Восемь мужчин на фотографии восседали на подушках вокруг низенького
столика. Вспышка высветила за спиной Даса облупившуюся краску на стене и
несколько грязных чашек на столике. Лица двоих мужчин были хорошо освещены,
но я их не узнал. Мой взгляд перешел на фигуру человека, сидевшего справа от
Даса. Лицо было слишком темным, чтобы различить черты, но, благодаря
выгодному ракурсу, я узнал хищный клювообразный нос и торчащие темным нимбом
волосы.
В конверте не было ничего, кроме фотографии.

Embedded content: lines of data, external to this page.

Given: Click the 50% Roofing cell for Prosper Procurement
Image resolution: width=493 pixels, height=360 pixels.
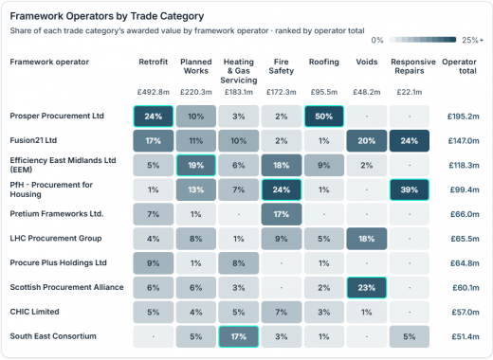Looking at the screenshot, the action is tap(324, 117).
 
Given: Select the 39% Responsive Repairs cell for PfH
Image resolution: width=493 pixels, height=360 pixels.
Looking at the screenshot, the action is tap(410, 189).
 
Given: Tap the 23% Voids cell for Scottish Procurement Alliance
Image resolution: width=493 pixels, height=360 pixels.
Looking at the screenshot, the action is tap(367, 287).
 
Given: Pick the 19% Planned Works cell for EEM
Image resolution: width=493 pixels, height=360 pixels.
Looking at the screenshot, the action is tap(196, 165).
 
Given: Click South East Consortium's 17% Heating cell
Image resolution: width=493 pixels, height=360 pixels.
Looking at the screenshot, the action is tap(239, 336).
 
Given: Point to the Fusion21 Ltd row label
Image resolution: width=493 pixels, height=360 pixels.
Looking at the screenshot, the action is tap(33, 140).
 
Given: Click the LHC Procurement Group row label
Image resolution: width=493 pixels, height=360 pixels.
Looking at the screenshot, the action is tap(56, 238).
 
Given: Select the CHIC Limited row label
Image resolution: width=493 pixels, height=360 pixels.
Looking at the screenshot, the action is tap(34, 312).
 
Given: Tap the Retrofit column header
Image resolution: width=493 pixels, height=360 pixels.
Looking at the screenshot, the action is tap(154, 62).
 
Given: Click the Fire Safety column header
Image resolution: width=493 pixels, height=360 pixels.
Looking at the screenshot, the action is tap(282, 66).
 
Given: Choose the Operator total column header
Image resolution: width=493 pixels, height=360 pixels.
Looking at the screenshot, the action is tap(459, 66).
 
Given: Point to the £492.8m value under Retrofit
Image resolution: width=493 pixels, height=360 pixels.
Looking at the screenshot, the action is tap(154, 92).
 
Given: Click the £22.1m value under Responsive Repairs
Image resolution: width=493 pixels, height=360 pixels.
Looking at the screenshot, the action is tap(410, 92).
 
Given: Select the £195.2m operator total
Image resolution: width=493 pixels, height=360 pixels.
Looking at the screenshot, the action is tap(464, 117).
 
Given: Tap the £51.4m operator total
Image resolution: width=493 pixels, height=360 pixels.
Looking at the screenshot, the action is tap(466, 336).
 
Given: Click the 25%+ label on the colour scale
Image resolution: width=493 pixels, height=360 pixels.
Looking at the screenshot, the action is tap(473, 40).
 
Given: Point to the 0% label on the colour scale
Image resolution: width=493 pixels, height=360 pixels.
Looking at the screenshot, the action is tap(377, 40).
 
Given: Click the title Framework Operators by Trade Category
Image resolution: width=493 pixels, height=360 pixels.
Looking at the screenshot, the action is tap(107, 16).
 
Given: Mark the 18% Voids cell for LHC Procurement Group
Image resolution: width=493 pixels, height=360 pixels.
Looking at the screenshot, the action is tap(367, 239).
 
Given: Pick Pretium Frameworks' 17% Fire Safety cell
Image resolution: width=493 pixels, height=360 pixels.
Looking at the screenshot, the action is tap(282, 214).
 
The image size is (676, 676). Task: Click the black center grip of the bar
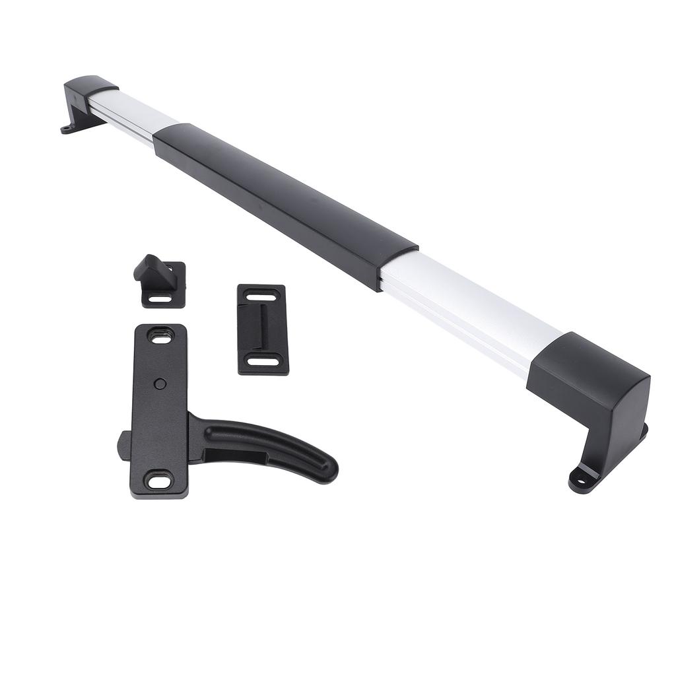[284, 205]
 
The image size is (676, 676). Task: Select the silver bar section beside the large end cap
[469, 310]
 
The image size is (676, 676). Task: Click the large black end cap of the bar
[591, 389]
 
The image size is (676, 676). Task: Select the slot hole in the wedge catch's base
[159, 298]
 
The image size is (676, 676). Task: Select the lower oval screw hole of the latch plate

Дас жив. Каких выводов ждут от меня в связи с этим? Что М. Дас еще раз
воскрешен своей мерзкой богиней? Я вновь бросил взгляд на фотографию и стоял
теперь, постукивая ее ребром по пальцам. Невозможно определить, когда был
сделан этот снимок. Была ли фигура в тени Кришной? Агрессивность позы
подавшегося вперед человека наводила меня на мысль, что это именно он.
Дас жив.
Я свернул с дорожки и углубился в рощу. Низкая поросль цепляла меня за
лодыжки. Во мне была какая-то опрокинутая, вращающаяся пустота, грозившая
перерасти в черную бездну. Я знал, что стоит только открыться бездонному
мраку, как мне уже не выйти из него.